**What the task asks:**
Among the entries below, one line contains "Given: Select the" and another contains "Given: Click the nt:file node icon". Transcribe those two lines and every line between them, exactly.

**Input for this task:**
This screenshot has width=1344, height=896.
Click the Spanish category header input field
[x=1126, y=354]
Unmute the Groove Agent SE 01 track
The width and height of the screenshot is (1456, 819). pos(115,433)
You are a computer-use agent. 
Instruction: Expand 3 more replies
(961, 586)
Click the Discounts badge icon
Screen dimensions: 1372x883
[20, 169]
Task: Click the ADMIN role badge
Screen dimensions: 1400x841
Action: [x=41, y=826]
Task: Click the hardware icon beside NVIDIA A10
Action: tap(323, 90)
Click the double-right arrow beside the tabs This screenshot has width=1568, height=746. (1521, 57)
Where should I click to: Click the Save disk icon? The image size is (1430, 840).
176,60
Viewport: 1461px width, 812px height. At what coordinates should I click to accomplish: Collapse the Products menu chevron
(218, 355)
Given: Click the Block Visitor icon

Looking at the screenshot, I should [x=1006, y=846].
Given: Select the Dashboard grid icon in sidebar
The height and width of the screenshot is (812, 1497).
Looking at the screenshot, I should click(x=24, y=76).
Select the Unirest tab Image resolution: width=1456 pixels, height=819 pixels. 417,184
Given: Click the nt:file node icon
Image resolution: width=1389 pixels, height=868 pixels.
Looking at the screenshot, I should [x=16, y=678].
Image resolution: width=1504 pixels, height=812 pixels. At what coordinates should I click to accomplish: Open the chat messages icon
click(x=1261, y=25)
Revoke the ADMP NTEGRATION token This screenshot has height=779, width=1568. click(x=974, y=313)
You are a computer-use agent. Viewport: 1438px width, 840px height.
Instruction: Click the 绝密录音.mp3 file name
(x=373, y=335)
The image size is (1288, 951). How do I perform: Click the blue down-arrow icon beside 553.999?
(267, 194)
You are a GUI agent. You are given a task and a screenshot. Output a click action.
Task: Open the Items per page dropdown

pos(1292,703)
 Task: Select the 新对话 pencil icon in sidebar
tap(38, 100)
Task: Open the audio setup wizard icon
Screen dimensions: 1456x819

**Answer box:**
Given: Select the Dashboard grid icon in sidebar
The height and width of the screenshot is (812, 1497).
Looking at the screenshot, I should click(x=24, y=76).
Select the Unirest tab Image resolution: width=1456 pixels, height=819 pixels. 417,184
Given: Click the nt:file node icon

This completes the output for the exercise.